Abstract
Background and Purpose
The ThrombX Retriever is a novel mechanical thrombectomy device that adjusts the distance between two mesh segments to axially hold thrombus. A post-market study assessed safety and performance in acute ischemic stroke patients with large artery occlusion.
Methods
A single-arm prospective multi-center study enrolled patients at 5 European Centers. Patients had a symptomatic large-artery occlusion of the intracranial Internal Carotid or the Middle Cerebral Artery, M1 segment. The primary outcome measure was the modified treatment in cerebral infarction (mTICI) score, on the immediate post-procedure angiogram after up to three device passes. Key secondary outcome measures were the mTICI score after a single pass and functional independence, defined as an mRS score ≤ 2 at 90 days.
Results
Thirty patients (16 Females, mean age 72 years), with NIHSS 4-25 (mean 15.5) were treated. Twenty-eight (93%) achieved mTICI 2b-3 within 3 passes, and 24 (80%) were with the first pass (FP). FP mTICI 2c-3 reperfusion was achieved in 19 (63%) cases. Seventeen of 24 (71%) patients treated with a balloon guide and the ThrombX Retriever had a FP mTICI 2c-3 reperfusion. After all interventions, mTICI 2b-3 was seen in 30 (100%) patients. Twenty-one of the 29 (73%) patients with 90-day follow-up were functionally independent (mRS≤2). No device-related serious adverse events were observed.
Conclusion
This preliminary study suggests the ThrombX Retriever is safe and has a high rate of substantial reperfusion. A larger prospective trial to assess the device effectiveness is planned.
Introduction
Endovascular thrombectomy has been shown to improve outcome for acute ischemic stroke patients with large artery occlusions of the anterior cerebral circulation. 1 Achieving a First Pass Effect (FPE), when defined as complete reperfusion (TICI 3) with one pass of a thrombectomy device, has been shown to improve clinical outcome.2,3 Subsequent passes are associated with a decreased likelihood of good neurological outcome.4,5 Near-complete reperfusion (TICI 2c) also has been demonstrated to provide similar rates of good clinical outcome when compared to TICI 3 reperfusion. 6 A current metanalysis including thirteen thrombectomy studies of 4197 patients reported a First Pass TICI 2c-3 rate of 32%. 4 Prospective studies evaluating newer mechanical thrombectomy devices have shown First Pass TICI 2c- 3 rates of 40.1 and 41.8%.7,8 These relatively low rates of First Pass TICI 2c-3 signal a need for a device with improved TICI 2c-3 First Pass reperfusion.

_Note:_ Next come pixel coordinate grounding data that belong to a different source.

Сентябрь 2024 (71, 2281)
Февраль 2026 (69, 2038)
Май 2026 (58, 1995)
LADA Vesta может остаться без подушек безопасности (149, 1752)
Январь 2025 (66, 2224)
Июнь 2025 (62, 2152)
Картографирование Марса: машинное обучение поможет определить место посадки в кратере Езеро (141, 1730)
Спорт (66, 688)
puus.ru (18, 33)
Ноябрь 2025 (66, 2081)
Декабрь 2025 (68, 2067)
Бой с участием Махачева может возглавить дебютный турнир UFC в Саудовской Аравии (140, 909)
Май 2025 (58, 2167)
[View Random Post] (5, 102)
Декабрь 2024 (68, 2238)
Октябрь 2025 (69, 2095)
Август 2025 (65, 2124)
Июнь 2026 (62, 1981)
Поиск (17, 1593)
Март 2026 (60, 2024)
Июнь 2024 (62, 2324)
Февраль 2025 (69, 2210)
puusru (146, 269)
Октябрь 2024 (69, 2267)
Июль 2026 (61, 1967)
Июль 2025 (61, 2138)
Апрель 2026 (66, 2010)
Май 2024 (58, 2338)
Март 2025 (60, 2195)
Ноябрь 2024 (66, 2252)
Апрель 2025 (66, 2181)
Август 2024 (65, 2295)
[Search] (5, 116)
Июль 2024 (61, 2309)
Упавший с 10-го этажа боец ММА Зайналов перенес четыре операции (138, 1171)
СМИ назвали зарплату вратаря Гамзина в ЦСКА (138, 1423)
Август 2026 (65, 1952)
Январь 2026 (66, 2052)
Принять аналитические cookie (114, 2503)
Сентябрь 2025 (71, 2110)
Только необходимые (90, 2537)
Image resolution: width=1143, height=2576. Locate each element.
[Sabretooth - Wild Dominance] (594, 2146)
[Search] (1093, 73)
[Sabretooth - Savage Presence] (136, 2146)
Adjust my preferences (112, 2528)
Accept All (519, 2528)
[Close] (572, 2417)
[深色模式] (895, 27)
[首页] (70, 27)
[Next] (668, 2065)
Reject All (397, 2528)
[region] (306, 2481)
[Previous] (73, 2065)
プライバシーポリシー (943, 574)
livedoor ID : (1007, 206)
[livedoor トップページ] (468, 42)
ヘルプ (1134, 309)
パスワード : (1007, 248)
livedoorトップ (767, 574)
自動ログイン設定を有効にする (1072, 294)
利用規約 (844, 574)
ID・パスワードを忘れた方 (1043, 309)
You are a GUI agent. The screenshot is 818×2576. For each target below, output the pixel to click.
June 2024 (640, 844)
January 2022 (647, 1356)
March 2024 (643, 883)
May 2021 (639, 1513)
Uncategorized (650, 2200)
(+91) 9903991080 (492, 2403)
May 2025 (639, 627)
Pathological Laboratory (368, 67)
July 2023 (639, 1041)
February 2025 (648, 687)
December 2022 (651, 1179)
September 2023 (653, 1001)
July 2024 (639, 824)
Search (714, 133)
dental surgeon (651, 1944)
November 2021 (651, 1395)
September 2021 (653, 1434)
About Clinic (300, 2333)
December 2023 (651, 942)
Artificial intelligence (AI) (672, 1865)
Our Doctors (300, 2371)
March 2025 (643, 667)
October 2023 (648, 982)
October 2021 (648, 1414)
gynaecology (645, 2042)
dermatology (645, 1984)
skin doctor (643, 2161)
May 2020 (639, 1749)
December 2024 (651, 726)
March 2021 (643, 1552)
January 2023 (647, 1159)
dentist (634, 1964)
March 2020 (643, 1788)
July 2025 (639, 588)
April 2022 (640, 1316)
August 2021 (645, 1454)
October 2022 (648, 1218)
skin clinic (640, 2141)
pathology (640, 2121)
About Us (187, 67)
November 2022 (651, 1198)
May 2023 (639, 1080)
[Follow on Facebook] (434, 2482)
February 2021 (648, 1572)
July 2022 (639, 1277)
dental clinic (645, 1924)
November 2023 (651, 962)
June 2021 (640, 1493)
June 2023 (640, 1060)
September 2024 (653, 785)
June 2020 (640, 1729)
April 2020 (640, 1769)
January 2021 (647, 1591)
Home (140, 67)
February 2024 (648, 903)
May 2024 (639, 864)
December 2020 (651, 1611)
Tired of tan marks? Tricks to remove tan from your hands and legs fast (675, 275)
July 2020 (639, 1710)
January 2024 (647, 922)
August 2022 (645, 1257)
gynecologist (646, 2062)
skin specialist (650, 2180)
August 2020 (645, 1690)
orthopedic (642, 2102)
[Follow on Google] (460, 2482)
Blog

One of the determinants of mechanical reperfusion has been shown to be clot composition, with fibrin rich thrombi demonstrating increased number of passes and longer procedure times when compared to erythrocyte rich thrombi.9–12 We evaluated a CE Marked mechanical thrombectomy device in a prospective multi-center single-armed study. The device is a novel mechanical thrombectomy device that allows the physician to adjust the distance between two mesh baskets to axially engage and hold thrombus. Preclinical evaluation of the device suggest that it has high rates of first pass recanalization regardless of clot composition. 13 This study was performed to obtain preliminary safety and performance data and understand the effect of this novel device on first pass reperfusion.
Methods
Thirty patients were enrolled in a prospective study at 5 European Centers from July 2020 to November 2021, to obtain a post market assessment of the safety and performance of the ThrombX Retriever in the revascularization of patients presenting with acute ischemic stroke (AIS) secondary to intracranial, large vessel occlusion. Patients with AIS due to an angiographically proven occlusion (mTICI, 0–1) in the internal carotid and middle cerebral artery M1 segment were eligible for enrollment. Patients were included if their pre-stroke modified Rankin Scale (mRS) was ≤2, the baseline National Institutes of Health stroke scale (NIHSS) score was ≥4 and ≤25, and the Alberta Stroke Program Early Computed Tomography (ASPECT) score was ≥6 or the core infarct volume was <50 mL on magnetic resonance imaging. Key exclusion criteria included: Presence of carotid dissection, imaging or clinical evidence of concomitant posterior circulation stroke or acute stroke involving both anterior circulations, CT or MRI evidence of hemorrhage, mass effect, or evidence of internal carotid artery tandem stenosis that was flow limiting.
The study protocol was approved by the ethics committee at each participating site. All patients or their legally authorized representative provided written informed consent before enrollment.
Physicians used standard of care techniques for catheterization of the cerebral circulation with fluoroscopic guidance and patient sedation. All the patients in this study were treated using femoral artery access. The ThrombX Retriever was used with standard commercially available distal access or aspiration catheters, balloon guide catheters, and guide catheters, that have CE Mark approval for access to the extracranial and intracranial circulations and are used as adjunctive devices for intracranial thrombectomy. This included 8F conventional guide catheters (6 cases) or balloon guide catheters (24 cases) in the extracranial circulation and 5F or 6F distal access or aspiration catheters in the intracranial circulation (15 cases). In 15 cases the ThrombX Retriever was used with a balloon guide alone.
The ThrombX Retriever was used in accordance with the Instructions for Use (see supplementary material). Up to 3 passes of the ThrombX Retriever were allowed to achieve complete reperfusion (mTICI 3). However, the treating physician could use an alternative mechanical thrombectomy device, or suction thrombectomy catheter at their discretion at any time after an initial pass with the ThrombX Retriever.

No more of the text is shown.